How does an embryo find its way?

A young Melbourne researcher has discovered that a compound which attracts white blood cells to areas of inflammation also plays an important role in attracting human embryos to the womb, supporting the establishment of a healthy pregnancy.

Approximately 1 in 6 Australian couples will experience infertility. A large part of this may be due to faulty coordination and guidance of the embryo to the mother’s womb.

Natalie Hannan, of Prince Henry’s Institute, has found that the compound fractalkine is also produced by the uterus. To ensure a healthy pregnancy, the lining of the uterus must produce factors that attract the embryo to implant and begin to grow. Fractalkine may help the placenta to form and tap into the mother’s blood supply, by guiding the cells from which it develops to their right destination.

“In short, fractalkine plays an important role in the establishment of a healthy pregnancy,”  says Hannan of the Uterine Biology Group at Prince Henry’s whose work led to the unravelling of the compound’s role.
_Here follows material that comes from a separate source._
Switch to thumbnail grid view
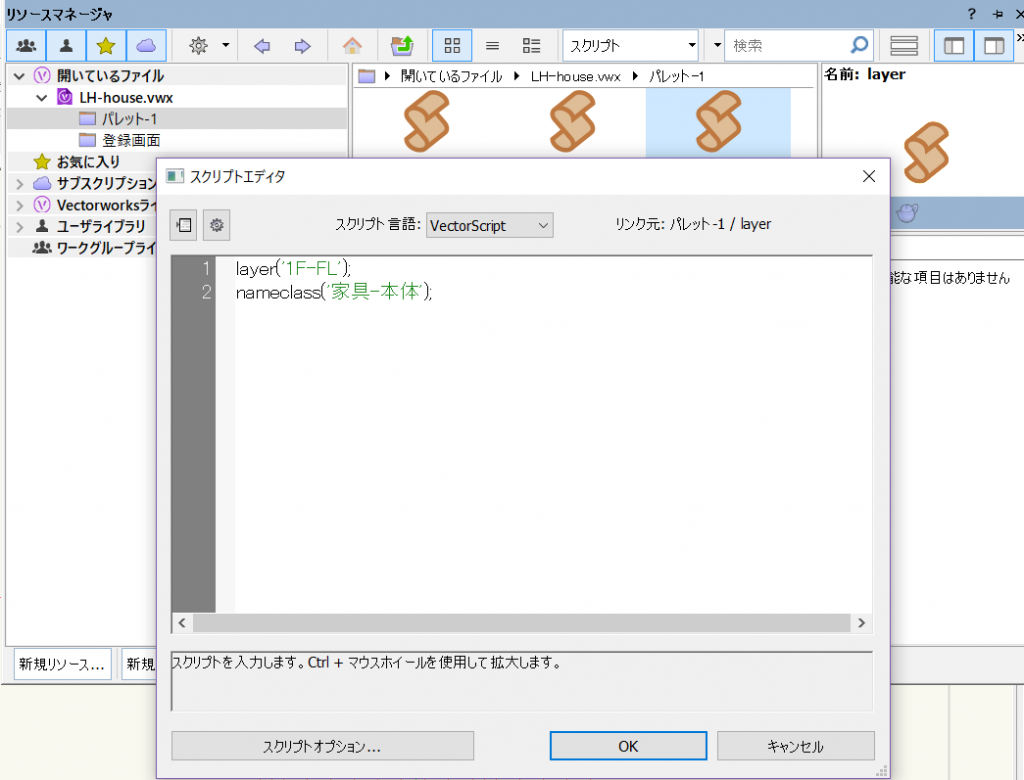 point(452,45)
“The problem for many infertile couples lies in failure of the embryo to become properly embedded in the mother’s womb. A better understanding of this complicated process should advance treatments for infertility.
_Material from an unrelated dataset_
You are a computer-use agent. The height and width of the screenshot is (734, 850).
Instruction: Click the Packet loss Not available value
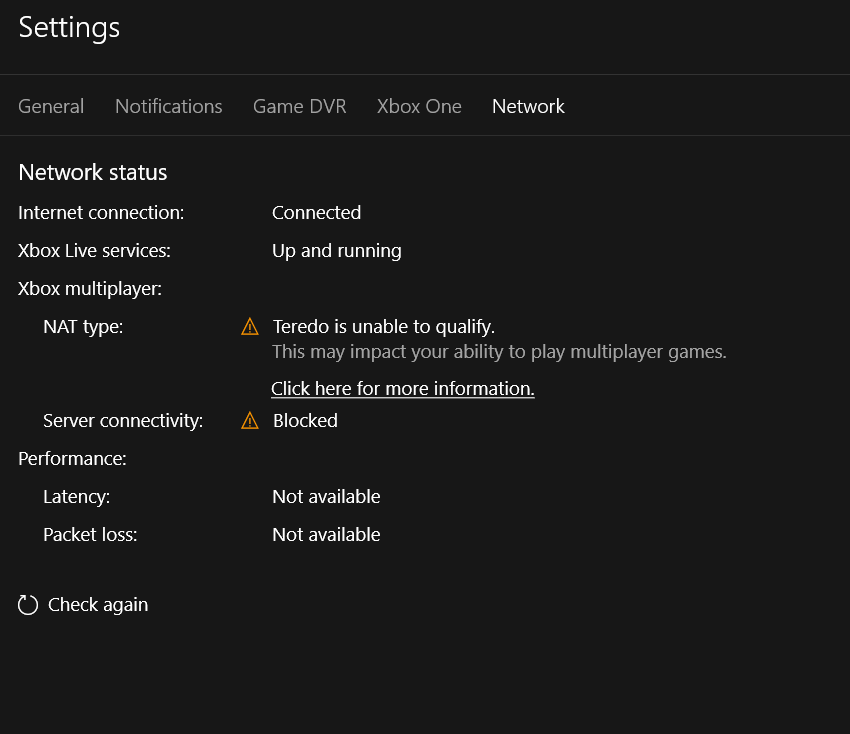(x=326, y=535)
“Although infertility treatment has dramatically improved over the past few years, more than 75 per cent of in vitro fertilisation (IVF) attempts will fail. A large part of this may be due to faulty communication between the mother and the baby, involving compounds such as fractalkine.”

Hannan says that fractalkine is produced by the lining of the uterus at the time of implantation, when the embryo makes a special receptor that enables it to respond to fractalkine.

Using advanced technology that allows the movement of cells to be measured, Hannan discovered that human placental cells migrate towards fractalkine. Without fractalkine and many other similar compounds involved in the control of the essential processes of early pregnancy, implantation will fail.

“This exciting finding may improve IVF success rates by providing new targets for infertility treatment. It also aids our understanding of what makes a healthy pregnancy, which is ultimately a successful start to life,” Hannan says.

Natalie Hannan is one of 16 Fresh Scientists who are presenting their research to school students and the general public for the first time thanks to Fresh Science, a national program hosted by the Melbourne Museum and sponsored by the Federal and Victorian governments, New Scientist, The Australian and Quantum Communications Victoria.  One of the Fresh Scientists will win a trip to the UK courtesy of the British Council to present his or her work to the Royal Institution.